_PROBLEM DESCRIPTION_. Range to output from the entries below: the line containing "The image size is (940, 462)." through the line containing "Image resolution: width=1389". Set it down exactly, ends included, nothing else.

_DATA FOR REVIEW_.
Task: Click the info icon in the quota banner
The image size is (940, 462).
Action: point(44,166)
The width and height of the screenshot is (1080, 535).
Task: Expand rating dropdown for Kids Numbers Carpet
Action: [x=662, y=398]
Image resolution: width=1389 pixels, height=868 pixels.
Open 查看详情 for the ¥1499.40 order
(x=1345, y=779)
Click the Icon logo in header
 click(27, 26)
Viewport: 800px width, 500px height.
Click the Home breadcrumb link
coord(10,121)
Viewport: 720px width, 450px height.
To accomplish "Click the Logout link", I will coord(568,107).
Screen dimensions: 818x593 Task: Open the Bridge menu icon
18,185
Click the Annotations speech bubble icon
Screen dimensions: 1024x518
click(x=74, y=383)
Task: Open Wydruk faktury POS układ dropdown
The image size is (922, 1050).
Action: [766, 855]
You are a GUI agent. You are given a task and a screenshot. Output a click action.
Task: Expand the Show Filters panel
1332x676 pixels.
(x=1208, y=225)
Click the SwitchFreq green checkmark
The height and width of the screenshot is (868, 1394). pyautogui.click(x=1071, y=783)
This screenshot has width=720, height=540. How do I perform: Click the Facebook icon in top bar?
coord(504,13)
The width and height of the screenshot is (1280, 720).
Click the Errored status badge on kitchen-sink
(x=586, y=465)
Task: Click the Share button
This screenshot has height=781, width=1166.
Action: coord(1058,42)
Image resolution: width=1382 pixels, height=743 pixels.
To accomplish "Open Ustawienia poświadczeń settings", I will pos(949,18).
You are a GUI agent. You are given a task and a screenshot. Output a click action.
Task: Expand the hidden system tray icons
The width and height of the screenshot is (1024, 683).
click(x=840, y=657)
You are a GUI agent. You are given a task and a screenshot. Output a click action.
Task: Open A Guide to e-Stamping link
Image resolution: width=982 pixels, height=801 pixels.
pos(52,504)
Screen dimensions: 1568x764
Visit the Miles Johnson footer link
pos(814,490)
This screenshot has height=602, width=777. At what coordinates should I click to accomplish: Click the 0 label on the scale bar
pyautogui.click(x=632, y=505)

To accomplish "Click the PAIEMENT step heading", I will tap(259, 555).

_FINISHED TASK_.
The image size is (940, 462).
Action: point(44,166)
The width and height of the screenshot is (1080, 535).
Task: Expand rating dropdown for Kids Numbers Carpet
Action: [x=662, y=398]
Image resolution: width=1389 pixels, height=868 pixels.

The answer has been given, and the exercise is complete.